They should at least lose their scholarship retroactively...

if they skip a bowl game. Just a token, but they are already paid to play with tuition, room, and board. No?

this about the stanford kid? yea i agree it is pretty lame for the fans but if you force him to play and he blows a knee id imagine he might sue the school. Stanford is in a joke bowl anyway, id imagine if they were playing in the Rose bowl or the playoff he would play

Why do you care? Shouldn’t you be lecturing people at the mall on the benefits of CO2?

The amount of money college football players (especially star ones, in this case) generate for the school far, far outweigh the money they “save” from said scholarship. It’s probably not even in the same stratosphere, honestly.

^Oh, I figure most already know CO2 is essential for all life on earth and we have been hovering at dangerously low levels for years.

Is the amount of compensation relevant? They signed a contract.

I suppose you could treat your student athletes like monkeys, but youd be hard pressed to recruit talent and field a competitive team if you did stuff like that

Yes, long story short - it’s not worth it. Some student will write an article about how the football program is an evil profit sucker, and ticket sales alone will wipe out all clawbacked scholarships. Plus, it ignores all the other games the guy played.

Of course it’s relevant. You are the one who brought up the scholarship to tie value into it.

From everything I’ve read the coach and his teammates support him. “Free room and board”… lmao. The bowl system is nothing more than a joke of a money grab. Teams become bowl eligible once they win 6 games. There have been seasons where some teams have declined bids and they’ve taken schools at 5-7. Glorified exhibition vs. multi-millions of potential earnings on the line in these kid’s knees and shoulders, etc.

I think the latest by the pundits is the marketability of the bowl games will greatly diminish in the future if the stars don’t show up.

Oh no not the precious Allstate Diet Dr Pepper Dr Scholls Cranberry Bowl! Featuring the 9th best team in one conference vs the 8th best team in another that got half their wins by scheduling FCS schools! Don’t hurt the marketability of bowl games that get played on a Wednesday afternoon at 3pm!!!

More generally, the discussion is whether it becomes wide spread in the future and if it were to happen on a championship team. I would think a condition of your athletic scholarship is to play.

Don’t the collegiate players who are likely to get drafted usually get an insurance policy during their last season/last few games to protect themselves in case of injury?

I doubt that this will lead to an epidemic of star players skipping bowl games. Those guys generally want to play in the games for the prestige and such.

+1. The fact that he has been injured this year, wants to hopefully get drafted in the 1st or 2nd round of the draft, and his team is playing UNC in a unimportant bowl are all factored in to this decision.

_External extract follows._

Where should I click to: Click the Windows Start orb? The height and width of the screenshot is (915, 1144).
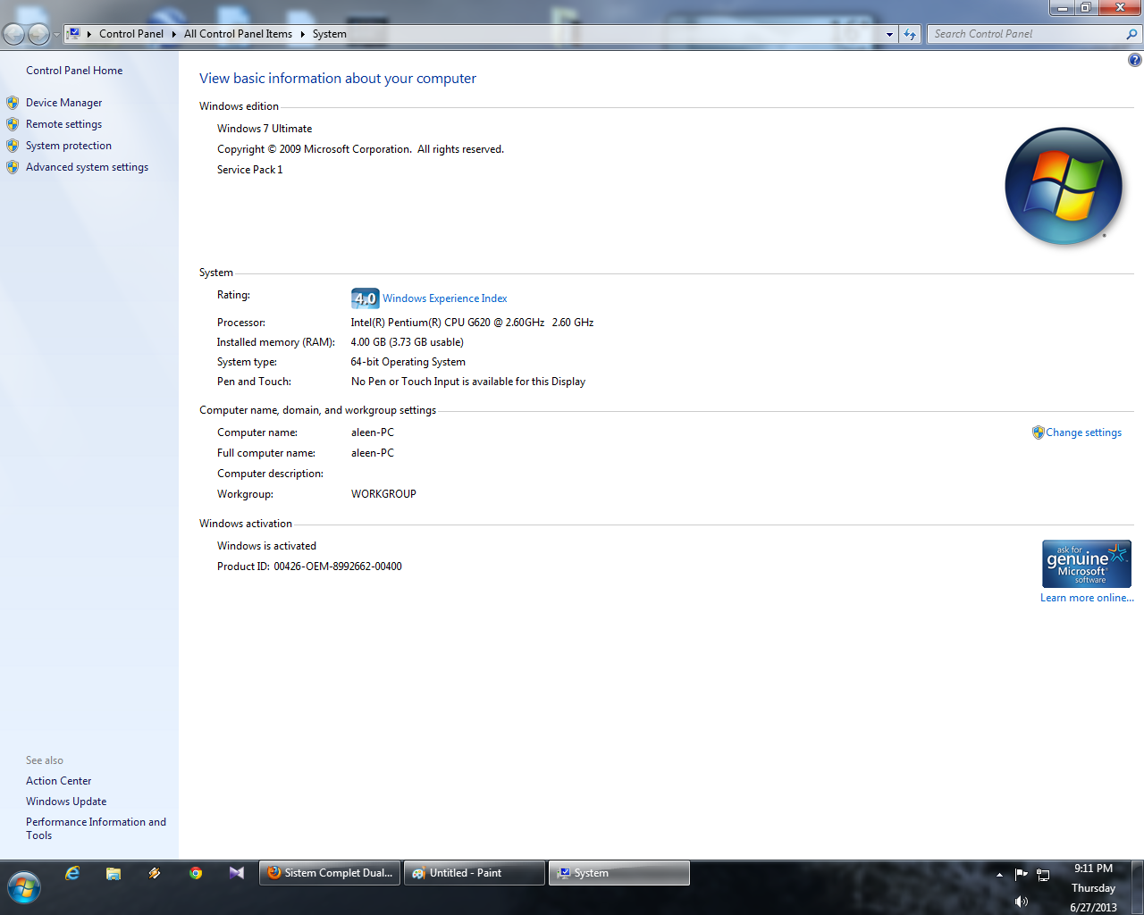pos(24,887)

Usually these guys want to play to hopefully improve draft stock, he must be worried about his tumbling due to a silly injury in an unimportant game.

Good question.

http://www.espn.com/college-football/story/_/id/17328541/college-football-insurance-policies-big-complicated-business

http://www.sbnation.com/college-football/2016/12/19/14006304/christian-mccaffrey-leonard-fournette-skip-bowl-games-nfl-draft

Last year, Notre Dame’s Jaylon Smith was expected to be a top-10 NFL draft pick — until about halfway through the first quarter of the Fiesta Bowl against Ohio State. Smith suffered a gruesome knee injury, tearing both his ACL and LCL.

The injury greatly affected his draft stock. Instead of having his name called within the first hour of the NFL Draft, he fell to the second day, and was taken at No. 34 overall by the Dallas Cowboys.

Smith ended up signing a four-year deal with the Cowboys, one with a $2.9 million signing bonus that is worth roughly $6.1 million. It’s still a solid amount of money, but had he been taken, say, third, his contract in total would be close to $26 million, per Pro Football Talk. Smith was fortunate enough to get insurance money, which will pay $900,000. All in all, this money is nowhere near what he would’ve made if he would’ve sat out of the Fiesta Bowl.

Brutal.

Teams should be required to carry minimum insurance policies against career damaging injuries for all starters at the least. But yeah, students are definitely entitled not to play and damaging player - school relations by showing you don’t work with their career choice decisions will only hurt recruiting. Consider the fact that major schools in the SEC like Florida, LSU and Alabama net more than $40M to the school after expenses (and ignoring second order enrollment and prestige impacts) and I don’t think it’s worth throwing a tantrum.